McCartney: Why I really sued The Beatles
Paul McCartney is clearing up some "misconceptions" about The Beatles infamous break-up in 1970, including why he decided to sue the band.
"I suppose that when The Beatles broke up, perhaps there was a misconception that we all sort of hated each other," McCartney, 78, told British GQ in a new interview. "What I realise now is that, because it was a family, because it was a gang, families argue. And families have disputes. And some people want to do this and some people want to do that."
At the time, the other three members - John Lennon, George Harrison and Ringo Starr - all wanted to make Allan Klein their manager, which McCartney disapproved of, calling Klein "a f***ing idiot."
"The only way for me to save The Beatles and Apple - and to release Get Back by Peter Jackson and which allowed us to release Anthology and all these great remasters of all the great Beatles records - was to sue the band," he explained.
"If I hadn't done that, it would have all belonged to Allen Klein. The only way I was given to get us out of that was to do what I did.

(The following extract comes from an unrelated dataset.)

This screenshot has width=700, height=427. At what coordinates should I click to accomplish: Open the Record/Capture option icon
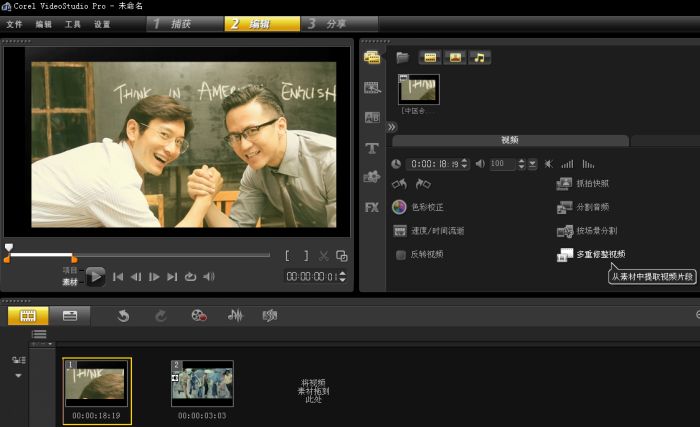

"I said, 'Well, I'll sue Allen Klein,' and I was told I couldn't because he wasn't party to it. 'You've got to sue The Beatles'."
McCartney said it was horrible having to make the decision he made but "there was no way I was going to work that hard for all my life and see it all vanish in a puff of smoke. I also knew that, if I managed to save it, I would be saving it for them (the rest of The Beatles) too."

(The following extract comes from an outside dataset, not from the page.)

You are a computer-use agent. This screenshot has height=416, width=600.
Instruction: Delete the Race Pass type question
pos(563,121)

Despite Lennon, Harrison and Starr eventually turning on Klein, McCartney said there was a time amid headlines that he was the reason for the band's demise, that he almost blamed himself too.
"I knew that that was stupid and when we eventually got back together I knew it was silly, but I think it spawned a lot of people who thought that of me," he continued.
After the band split, McCartney said he turned to alcohol.
"I just took to booze. There wasn't much time to have mental health issues, it was just, f**k it, it's boozing or sleeping," he said, adding that he was inspired by his first wife Linda to get himself out of his depression by telling himself, "OK, this is really bad and I've got to do something about it."
He added, "I think that's how I got out of it, by persuading myself that it wasn't a good idea to give in to my depression and my doubts."